C#.NET 管道为进程间通信提供了平台。 管道分为两种类型:
匿名管道。
匿名管道在本地计算机上提供进程间通信。 与命名管道相比,虽然匿名管道需要的开销更少,但提供的服务有限。 匿名管道是单向的,不能通过网络使用。 仅支持一个服务器实例。 匿名管道可用于线程间通信,也可用于父进程和子进程之间的通信,因为管道句柄可以轻松传递给所创建的子进程。在 .NET 中,可通过使用 AnonymousPipeServerStream 和 AnonymousPipeClientStream 类来实现匿名管道。
命名管道。
命名管道在管道服务器和一个或多个管道客户端之间提供进程间通信。 命名管道可以是单向的,也可以是双向的。 它们支持基于消息的通信,并允许多个客户端使用相同的管道名称同时连接到服务器进程。 命名管道还支持模拟,这样连接进程就可以在远程服务器上使用自己的权限。在 .NET 中,可通过使用 NamedPipeServerStream 和 NamedPipeClientStream 类来实现命名管道。
匿名管道在本地计算机上提供进程间通信。 它们提供的功能比命名管道少,但所需要的系统开销也少。 使用匿名管道,可以在本地计算机上更轻松地进行进程间通信。 不能使用匿名管道进行网络通信。
若要实现匿名管道,请使用 AnonymousPipeServerStream 和 AnonymousPipeClientStream 类。
下面的示例展示了如何使用匿名管道将字符串从父进程发送到子进程。 本示例在父进程中创建一个 AnonymousPipeServerStream 对象,其 PipeDirection 值为 Out。

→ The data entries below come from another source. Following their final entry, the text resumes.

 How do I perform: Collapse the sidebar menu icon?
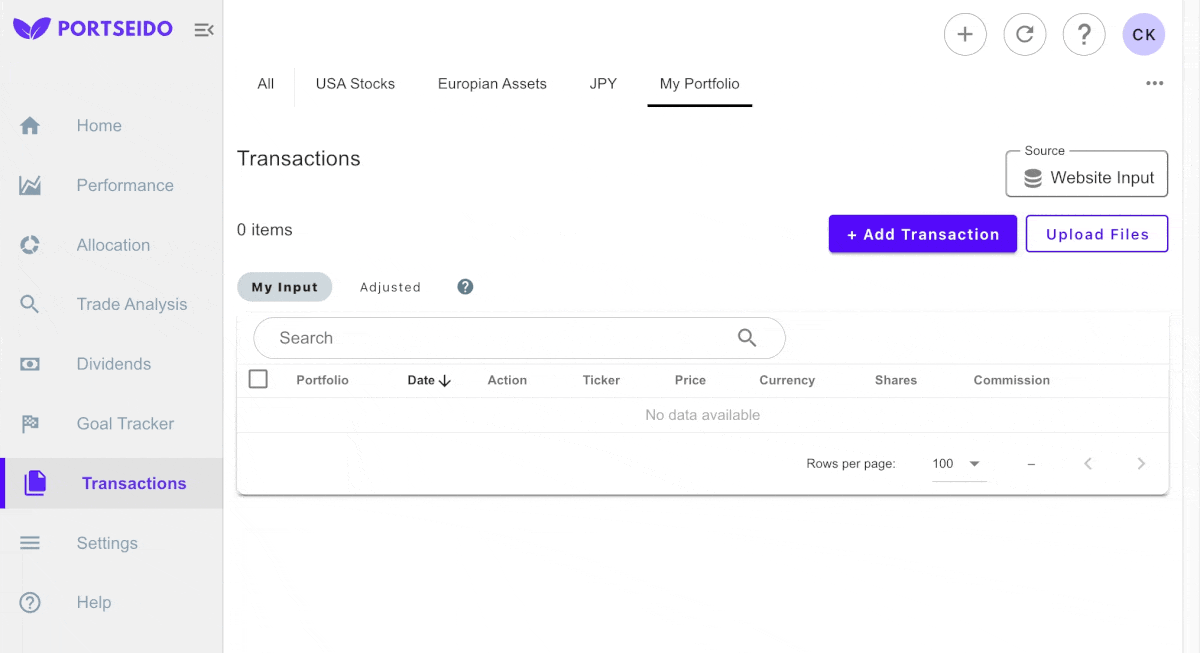click(x=204, y=30)
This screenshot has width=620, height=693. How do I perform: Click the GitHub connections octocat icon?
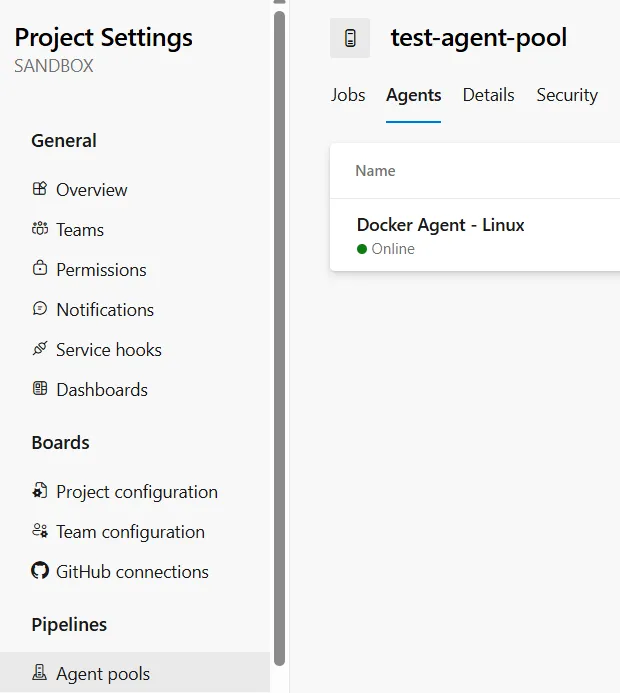(40, 571)
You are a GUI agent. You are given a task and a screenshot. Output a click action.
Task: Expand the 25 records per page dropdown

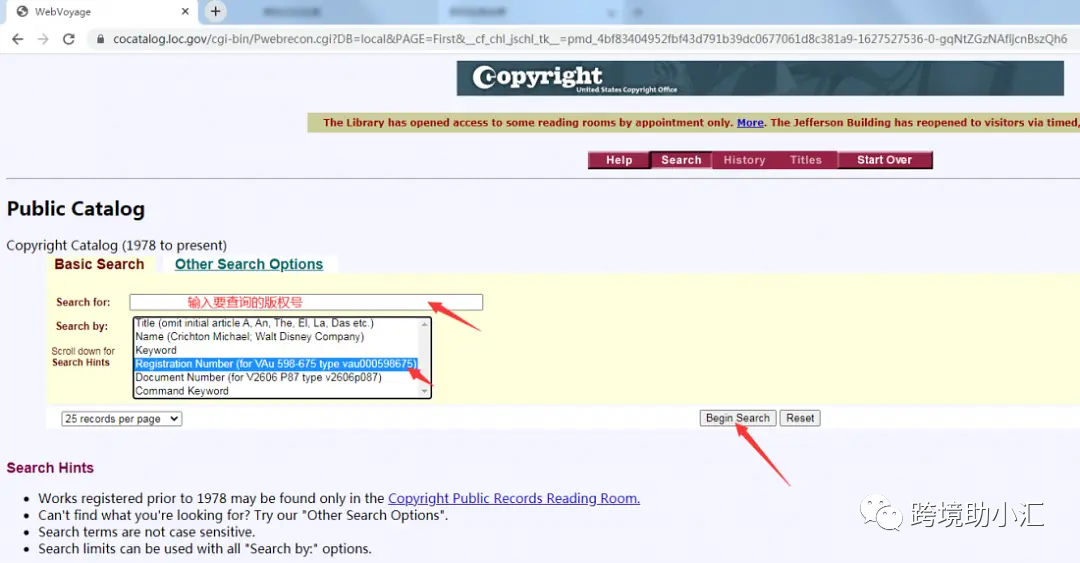121,419
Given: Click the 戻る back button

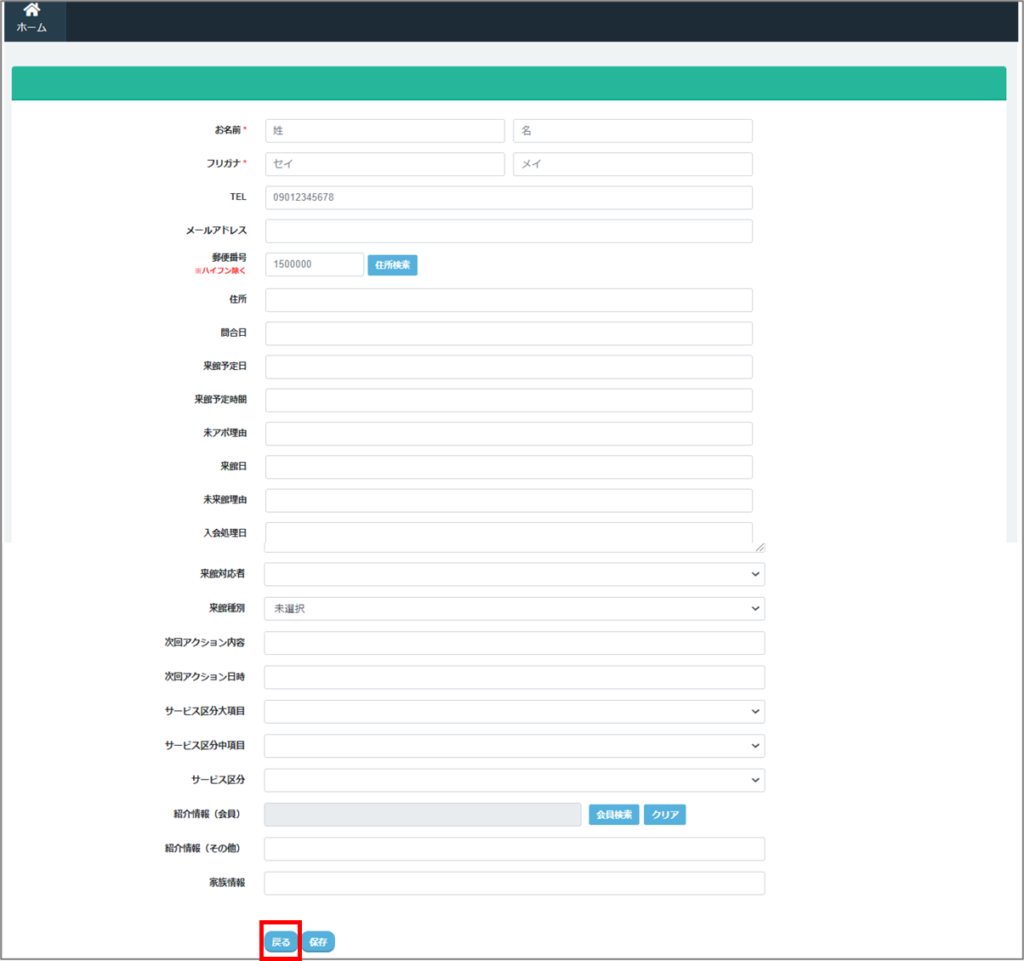Looking at the screenshot, I should pos(281,942).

然后,父进程通过使用客户端句柄创建 AnonymousPipeClientStream 对象来创建子进程。 子进程的 PipeDirection 值为 In。
接下来,父进程将用户提供的字符串发送给子进程。 字符串在子进程的控制台中显示。
下面的示例展示了服务器进程。
using System;
using System.IO;
using System.IO.Pipes;
using System.Diagnostics;
class PipeServer
{
static void Main()
{
Process pipeClient = new Process();
pipeClient.StartInfo.FileName = "pipeClient.exe";
using (AnonymousPipeServerStream pipeServer =
new AnonymousPipeServerStream(PipeDirection.Out,
HandleInheritability.Inheritable))
{
Console.WriteLine("[SERVER] Current TransmissionMode: {0}.",
pipeServer.TransmissionMode);
// Pass the client process a handle to the server.
pipeClient.StartInfo.Arguments =
pipeServer.GetClientHandleAsString();
pipeClient.StartInfo.UseShellExecute = false;
pipeClient.Start();
pipeServer.DisposeLocalCopyOfClientHandle();
try
{
// Read user input and send that to the client process.

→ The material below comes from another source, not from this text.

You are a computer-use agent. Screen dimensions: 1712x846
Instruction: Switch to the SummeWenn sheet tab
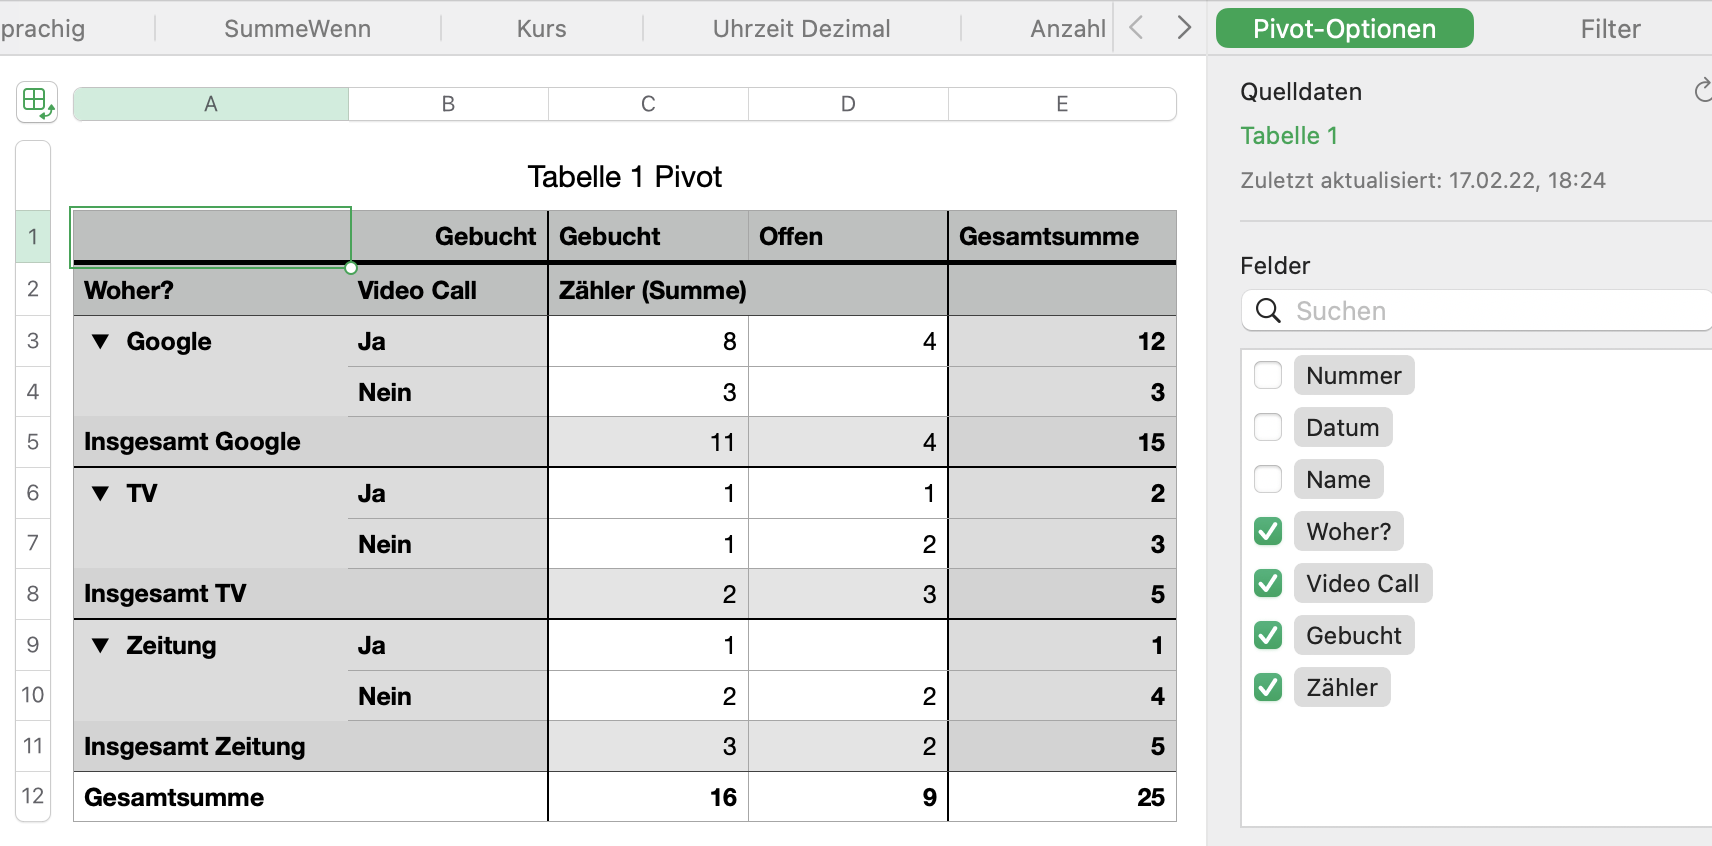(x=297, y=29)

using (StreamWriter sw = new StreamWriter(pipeServer))
{
sw.AutoFlush = true;
// Send a 'sync message' and wait for client to receive it.
sw.WriteLine("SYNC");
pipeServer.WaitForPipeDrain();
// Send the console input to the client process.

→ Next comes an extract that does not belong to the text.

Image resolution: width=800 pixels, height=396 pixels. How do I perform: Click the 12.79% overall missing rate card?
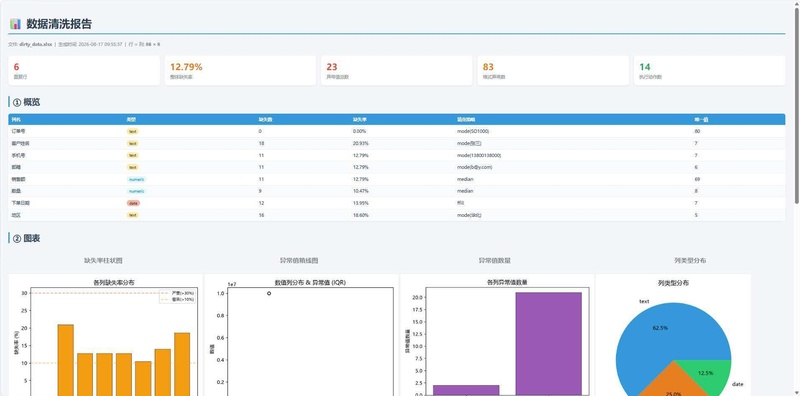tap(240, 70)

Console.Write("[SERVER] Enter text: ");
sw.WriteLine(Console.ReadLine());
}
}
// Catch the IOException that is raised if the pipe is broken
// or disconnected.
catch (IOException e)
{
Console.WriteLine("[SERVER] Error: {0}", e.Message);
}
}
pipeClient.WaitForExit();
pipeClient.Close();
Console.WriteLine("[SERVER] Client quit. Server terminating.");
}
}
下面的示例展示了客户端进程。 服务器进程启动客户端进程,并为此进程提供客户端句柄。 客户端代码生成的可执行文件应命名为 pipeClient.exe
,并在运行服务器进程前复制到服务器可执行文件所在的相同目录中。
using System;
using System.IO;
using System.IO.Pipes;
class PipeClient
{
static void Main(string[] args)
{
if (args.Length > 0)
{
using (PipeStream pipeClient =
new AnonymousPipeClientStream(PipeDirection.In, args[0]))
{
Console.WriteLine("[CLIENT] Current TransmissionMode: {0}.",
pipeClient.TransmissionMode);
using (StreamReader sr = new StreamReader(pipeClient))
{
// Display the read text to the console
string temp;
// Wait for 'sync message' from the server.
do
{
Console.WriteLine("[CLIENT] Wait for sync...");
temp = sr.ReadLine();
}
while (!temp.StartsWith("SYNC"));
// Read the server data and echo to the console.
while ((temp = sr.ReadLine()) != null)
{
Console.WriteLine("[CLIENT] Echo: " + temp);
}
}
}
}
Console.Write("[CLIENT] Press Enter to continue...");
Console.ReadLine();
}
}
命名管道在管道服务器和一个或多个管道客户端之间提供进程间通信。 它们比匿名管道(用于在本地计算机上提供进程间的通信)提供更多的功能。 命名管道支持跨网络和多个服务器实例的全双工通信、基于消息的通信以及客户端模拟,这样连接进程便可在远程服务器上使用自己的权限集。若要实现名称管道,请使用 NamedPipeServerStream 和 NamedPipeClientStream 类。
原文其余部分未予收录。